◆ **The task**: Transcribe the data below verbatim from the line with "The width and" to the line with "This screenshot has height=446, width=780.". Include both of those lines.

◆ **Record set**:
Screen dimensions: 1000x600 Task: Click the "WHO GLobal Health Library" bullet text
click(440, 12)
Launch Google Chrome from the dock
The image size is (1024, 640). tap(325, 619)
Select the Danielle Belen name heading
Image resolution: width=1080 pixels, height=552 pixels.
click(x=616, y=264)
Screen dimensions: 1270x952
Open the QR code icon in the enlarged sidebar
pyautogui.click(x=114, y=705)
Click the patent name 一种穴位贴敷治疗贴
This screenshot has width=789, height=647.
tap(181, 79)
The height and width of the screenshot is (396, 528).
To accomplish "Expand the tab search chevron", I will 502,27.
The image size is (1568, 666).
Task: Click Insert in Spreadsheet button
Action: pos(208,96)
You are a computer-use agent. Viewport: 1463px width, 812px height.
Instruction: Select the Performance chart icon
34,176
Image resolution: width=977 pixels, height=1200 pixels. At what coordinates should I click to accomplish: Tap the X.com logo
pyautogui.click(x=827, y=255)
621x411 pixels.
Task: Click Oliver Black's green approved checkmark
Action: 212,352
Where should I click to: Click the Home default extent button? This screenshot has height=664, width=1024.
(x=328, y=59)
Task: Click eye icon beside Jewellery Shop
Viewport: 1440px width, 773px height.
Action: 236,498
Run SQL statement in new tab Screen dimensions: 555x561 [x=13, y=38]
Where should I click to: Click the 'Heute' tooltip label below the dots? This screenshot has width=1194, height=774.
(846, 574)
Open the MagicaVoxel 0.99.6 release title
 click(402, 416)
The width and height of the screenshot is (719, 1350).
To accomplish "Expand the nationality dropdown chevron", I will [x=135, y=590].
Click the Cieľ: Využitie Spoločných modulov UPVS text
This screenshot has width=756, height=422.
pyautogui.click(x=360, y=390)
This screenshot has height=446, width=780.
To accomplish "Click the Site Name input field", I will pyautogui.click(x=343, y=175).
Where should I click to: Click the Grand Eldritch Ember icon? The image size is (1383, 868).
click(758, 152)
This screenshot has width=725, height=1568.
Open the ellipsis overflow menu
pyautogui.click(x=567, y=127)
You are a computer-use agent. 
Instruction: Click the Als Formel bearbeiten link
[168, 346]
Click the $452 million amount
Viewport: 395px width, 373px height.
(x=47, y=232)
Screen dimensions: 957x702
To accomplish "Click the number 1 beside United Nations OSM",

◆ **Solution for this exercise**:
The width and height of the screenshot is (719, 1350).
To accomplish "Expand the nationality dropdown chevron", I will [x=135, y=590].
Click the Cieľ: Využitie Spoločných modulov UPVS text
This screenshot has width=756, height=422.
pyautogui.click(x=360, y=390)
This screenshot has height=446, width=780.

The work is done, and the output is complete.